Pour autant, les prix ont-ils baissé ? La traçabilité est-elle possible ? Les dangers ont-ils été analysés ? Non, au nom de la concurrence libre et non faussée imposée par les structures capitalistes que sont le FMI et l’OMC auxquelles l’Europe est affiliée, donc mécaniquement la France.
Et qui retrouve-t-on derrière ces élevages ? Les multinationales de l’agroalimentaire, telles que Cargill, Conagra, Tyson, Wall-Mart Store, Limagrain, Sakata… mais aussi de la chimie telles que Monsanto, Bayer, Syngeta, Adventis, mais aussi Mc Donald, Neslté, Danone, Kraft et Unilever…

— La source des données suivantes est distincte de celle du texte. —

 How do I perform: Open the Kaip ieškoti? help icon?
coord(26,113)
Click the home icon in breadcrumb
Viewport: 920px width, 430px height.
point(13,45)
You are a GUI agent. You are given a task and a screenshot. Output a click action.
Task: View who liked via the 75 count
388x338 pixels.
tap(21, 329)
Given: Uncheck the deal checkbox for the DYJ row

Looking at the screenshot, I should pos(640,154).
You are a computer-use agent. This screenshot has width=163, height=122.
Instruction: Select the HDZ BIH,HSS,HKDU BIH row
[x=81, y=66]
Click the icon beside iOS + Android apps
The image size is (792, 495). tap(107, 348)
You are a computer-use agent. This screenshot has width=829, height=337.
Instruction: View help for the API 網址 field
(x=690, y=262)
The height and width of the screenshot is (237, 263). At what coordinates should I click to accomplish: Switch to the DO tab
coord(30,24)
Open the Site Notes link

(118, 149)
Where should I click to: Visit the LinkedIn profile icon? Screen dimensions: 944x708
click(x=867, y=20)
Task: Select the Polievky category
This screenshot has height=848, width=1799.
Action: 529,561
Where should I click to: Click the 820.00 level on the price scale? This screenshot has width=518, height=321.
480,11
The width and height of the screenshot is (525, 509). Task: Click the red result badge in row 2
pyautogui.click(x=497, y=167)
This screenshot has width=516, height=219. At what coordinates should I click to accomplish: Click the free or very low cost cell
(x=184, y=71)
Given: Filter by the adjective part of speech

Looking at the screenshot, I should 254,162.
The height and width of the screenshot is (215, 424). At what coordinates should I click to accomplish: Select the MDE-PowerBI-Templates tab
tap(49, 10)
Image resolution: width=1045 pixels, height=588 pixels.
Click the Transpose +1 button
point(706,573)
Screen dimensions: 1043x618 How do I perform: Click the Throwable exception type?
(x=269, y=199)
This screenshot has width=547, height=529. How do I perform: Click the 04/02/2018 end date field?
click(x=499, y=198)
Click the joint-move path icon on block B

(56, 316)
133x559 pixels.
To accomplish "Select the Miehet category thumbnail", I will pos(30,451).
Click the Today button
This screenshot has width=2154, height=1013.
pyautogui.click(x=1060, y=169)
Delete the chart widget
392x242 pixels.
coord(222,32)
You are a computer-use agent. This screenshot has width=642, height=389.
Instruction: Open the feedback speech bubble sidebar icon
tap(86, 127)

Et quel est le fil d’Ariane qui guide l’ensemble de ces multinationales qui dégagent des centaines de milliards de dollars et d’euro pour leurs actionnaires ? Goldman-Sachs, la banque qui dirige le monde et qui produit les dirigeants et économistes du capitalisme le plus ultralibéral jamais connu depuis sa création il y a 200 ans.
Aussi, le Tribunal de Quimper qui par sa décision d’apporter le groupe Doux sur un plateau d’argent à la banque d’affaires Barclays’ a-t-il exploré les liens de cet investisseur avec Goldman-Sachs, avant se sacrifier plus de 1000 salariés, donc 1000 familles, employées sur les sites abandonnés ?
Monsieur Hollande, Monsieur Le Fol, Monsieur Montebourg, Monsieur Moscovici, Monsieur Sapin… ont-ils compris, eux qui vantent leurs intentions de produire en France, de dynamiser l’industrie, de sauvegarder les emplois et les sites, de protéger la planète et les terriens ? Ont-ils compris à quel point ils sont bernés par des experts à la solde des lobbies et des multinationales de l’industrie et de la finance ?
Les directions syndicales ont-elles compris le piège qui leur a été tendu et dans lequel elles sont tombées, celui du syndicalisme européen inféodé à l’idéologie dominante aujourd’hui incarnée par Mario Draghi ?
C’est ainsi qu’il est possible de faire le lien entre les 250 salariés-es, ouvrières et ouvriers de l’usine Doux de Graincourt-les-Havrincourt en France et les intentions machiavéliques des puissants de la finance et de l’industrie mondialisées, qui ont décidés de faire de ce pays, un désert, avec le seul but de l’affaiblir afin qu’il soit contraint de se plier à leurs diktats, tout comme la Grèce se plie au point de devoir vendre son patrimoine historique et des pans entiers de son territoire.